====== Records shown ======

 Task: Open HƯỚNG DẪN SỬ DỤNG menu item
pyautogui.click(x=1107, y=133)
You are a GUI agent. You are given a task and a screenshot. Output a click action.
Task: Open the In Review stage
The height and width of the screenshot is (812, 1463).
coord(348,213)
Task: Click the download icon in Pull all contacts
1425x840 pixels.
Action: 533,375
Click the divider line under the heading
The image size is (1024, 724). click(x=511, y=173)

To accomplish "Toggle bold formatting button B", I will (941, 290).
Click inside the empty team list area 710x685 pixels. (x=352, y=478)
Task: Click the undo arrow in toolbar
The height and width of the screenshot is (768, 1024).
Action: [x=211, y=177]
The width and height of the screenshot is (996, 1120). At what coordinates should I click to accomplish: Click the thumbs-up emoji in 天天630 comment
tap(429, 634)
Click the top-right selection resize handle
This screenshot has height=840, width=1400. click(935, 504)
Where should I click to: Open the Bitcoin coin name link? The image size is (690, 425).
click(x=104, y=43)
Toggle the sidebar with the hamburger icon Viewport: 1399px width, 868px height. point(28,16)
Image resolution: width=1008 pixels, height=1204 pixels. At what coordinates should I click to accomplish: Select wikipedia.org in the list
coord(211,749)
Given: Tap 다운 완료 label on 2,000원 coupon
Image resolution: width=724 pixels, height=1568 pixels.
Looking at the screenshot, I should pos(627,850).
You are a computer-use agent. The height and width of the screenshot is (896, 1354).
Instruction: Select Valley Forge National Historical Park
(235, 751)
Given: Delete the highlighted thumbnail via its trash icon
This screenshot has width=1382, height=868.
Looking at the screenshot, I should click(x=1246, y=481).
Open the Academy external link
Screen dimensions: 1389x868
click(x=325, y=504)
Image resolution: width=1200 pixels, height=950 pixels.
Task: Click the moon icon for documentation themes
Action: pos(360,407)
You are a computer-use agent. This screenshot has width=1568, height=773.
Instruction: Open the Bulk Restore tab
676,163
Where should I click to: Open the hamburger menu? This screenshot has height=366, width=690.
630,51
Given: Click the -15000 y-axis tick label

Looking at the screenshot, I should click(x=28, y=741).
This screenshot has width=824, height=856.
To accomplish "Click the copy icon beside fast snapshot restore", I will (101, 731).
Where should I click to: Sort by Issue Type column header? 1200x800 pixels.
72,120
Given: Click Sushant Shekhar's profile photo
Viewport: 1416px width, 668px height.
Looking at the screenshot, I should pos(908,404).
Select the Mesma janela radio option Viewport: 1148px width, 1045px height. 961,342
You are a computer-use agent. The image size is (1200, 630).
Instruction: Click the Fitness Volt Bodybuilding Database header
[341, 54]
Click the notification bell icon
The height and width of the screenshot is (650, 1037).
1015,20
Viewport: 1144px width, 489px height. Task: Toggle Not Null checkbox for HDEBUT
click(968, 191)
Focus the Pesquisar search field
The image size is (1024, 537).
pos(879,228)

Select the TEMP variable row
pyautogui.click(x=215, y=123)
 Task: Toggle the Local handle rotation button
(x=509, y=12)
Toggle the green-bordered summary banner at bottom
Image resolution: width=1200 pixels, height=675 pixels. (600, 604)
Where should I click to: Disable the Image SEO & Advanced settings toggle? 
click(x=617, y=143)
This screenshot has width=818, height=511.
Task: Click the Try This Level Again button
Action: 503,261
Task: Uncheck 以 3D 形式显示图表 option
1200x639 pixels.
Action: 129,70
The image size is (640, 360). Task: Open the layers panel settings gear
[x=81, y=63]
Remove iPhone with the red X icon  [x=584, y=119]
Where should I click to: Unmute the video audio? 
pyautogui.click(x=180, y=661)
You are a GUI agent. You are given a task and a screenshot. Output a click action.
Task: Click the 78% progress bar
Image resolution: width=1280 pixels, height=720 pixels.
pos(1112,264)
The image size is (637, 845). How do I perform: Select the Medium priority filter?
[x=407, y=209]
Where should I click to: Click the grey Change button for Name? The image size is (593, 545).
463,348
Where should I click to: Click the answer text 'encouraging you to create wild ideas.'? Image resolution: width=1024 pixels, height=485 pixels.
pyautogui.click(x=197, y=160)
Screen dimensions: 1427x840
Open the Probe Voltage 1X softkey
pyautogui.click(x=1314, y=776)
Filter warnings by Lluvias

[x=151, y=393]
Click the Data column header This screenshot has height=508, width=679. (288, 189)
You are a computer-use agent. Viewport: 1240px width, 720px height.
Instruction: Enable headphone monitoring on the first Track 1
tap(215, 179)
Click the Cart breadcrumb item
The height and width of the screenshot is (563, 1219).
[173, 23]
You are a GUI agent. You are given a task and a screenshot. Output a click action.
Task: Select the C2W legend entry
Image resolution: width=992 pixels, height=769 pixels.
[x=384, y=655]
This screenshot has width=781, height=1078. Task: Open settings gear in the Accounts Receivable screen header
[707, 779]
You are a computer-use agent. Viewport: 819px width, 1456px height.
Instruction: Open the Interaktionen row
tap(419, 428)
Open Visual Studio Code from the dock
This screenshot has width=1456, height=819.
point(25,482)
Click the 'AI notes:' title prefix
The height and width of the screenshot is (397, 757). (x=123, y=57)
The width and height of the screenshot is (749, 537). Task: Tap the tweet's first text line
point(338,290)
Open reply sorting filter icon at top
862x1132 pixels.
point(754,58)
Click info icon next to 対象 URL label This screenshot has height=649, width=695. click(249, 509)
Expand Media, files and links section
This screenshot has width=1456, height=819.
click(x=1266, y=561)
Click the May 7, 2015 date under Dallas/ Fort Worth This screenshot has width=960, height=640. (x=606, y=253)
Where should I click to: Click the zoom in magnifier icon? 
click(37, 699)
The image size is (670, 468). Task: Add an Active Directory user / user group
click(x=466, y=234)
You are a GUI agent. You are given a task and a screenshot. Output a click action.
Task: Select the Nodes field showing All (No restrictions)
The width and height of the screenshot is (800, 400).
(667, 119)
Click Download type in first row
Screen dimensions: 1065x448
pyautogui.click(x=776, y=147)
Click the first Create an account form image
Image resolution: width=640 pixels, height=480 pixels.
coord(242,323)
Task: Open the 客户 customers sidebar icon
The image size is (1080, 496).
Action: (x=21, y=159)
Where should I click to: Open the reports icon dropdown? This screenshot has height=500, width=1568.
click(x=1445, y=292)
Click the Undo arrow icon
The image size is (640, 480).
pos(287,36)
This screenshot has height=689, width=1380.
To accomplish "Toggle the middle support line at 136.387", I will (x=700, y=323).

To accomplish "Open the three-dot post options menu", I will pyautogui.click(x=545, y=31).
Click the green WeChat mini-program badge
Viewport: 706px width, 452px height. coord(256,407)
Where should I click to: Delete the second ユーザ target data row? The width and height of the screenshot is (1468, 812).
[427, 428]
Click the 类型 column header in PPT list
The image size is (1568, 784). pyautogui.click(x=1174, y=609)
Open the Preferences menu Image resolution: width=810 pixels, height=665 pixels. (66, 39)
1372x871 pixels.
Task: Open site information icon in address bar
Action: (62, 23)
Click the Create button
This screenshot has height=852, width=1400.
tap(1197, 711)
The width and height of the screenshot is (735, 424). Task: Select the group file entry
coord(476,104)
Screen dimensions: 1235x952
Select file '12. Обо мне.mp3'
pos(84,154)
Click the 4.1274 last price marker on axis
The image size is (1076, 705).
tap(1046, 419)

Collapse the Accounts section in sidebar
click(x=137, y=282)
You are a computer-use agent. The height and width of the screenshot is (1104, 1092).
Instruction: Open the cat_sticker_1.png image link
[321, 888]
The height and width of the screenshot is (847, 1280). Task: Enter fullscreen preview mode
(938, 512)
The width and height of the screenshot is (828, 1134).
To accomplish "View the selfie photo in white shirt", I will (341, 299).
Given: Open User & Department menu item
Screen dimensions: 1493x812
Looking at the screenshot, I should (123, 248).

======

Objective: Rewrite the part of the material that opens with the line containing "will (941, 290)." and closes with the line containing "tap(429, 634)", requests included, raising every click coordinate in the answers by 65.

The output:
To accomplish "Toggle bold formatting button B", I will (1006, 355).
Click inside the empty team list area 710x685 pixels. (x=417, y=543)
Task: Click the undo arrow in toolbar
The height and width of the screenshot is (768, 1024).
Action: [x=276, y=242]
The width and height of the screenshot is (996, 1120). At what coordinates should I click to accomplish: Click the thumbs-up emoji in 天天630 comment
tap(494, 699)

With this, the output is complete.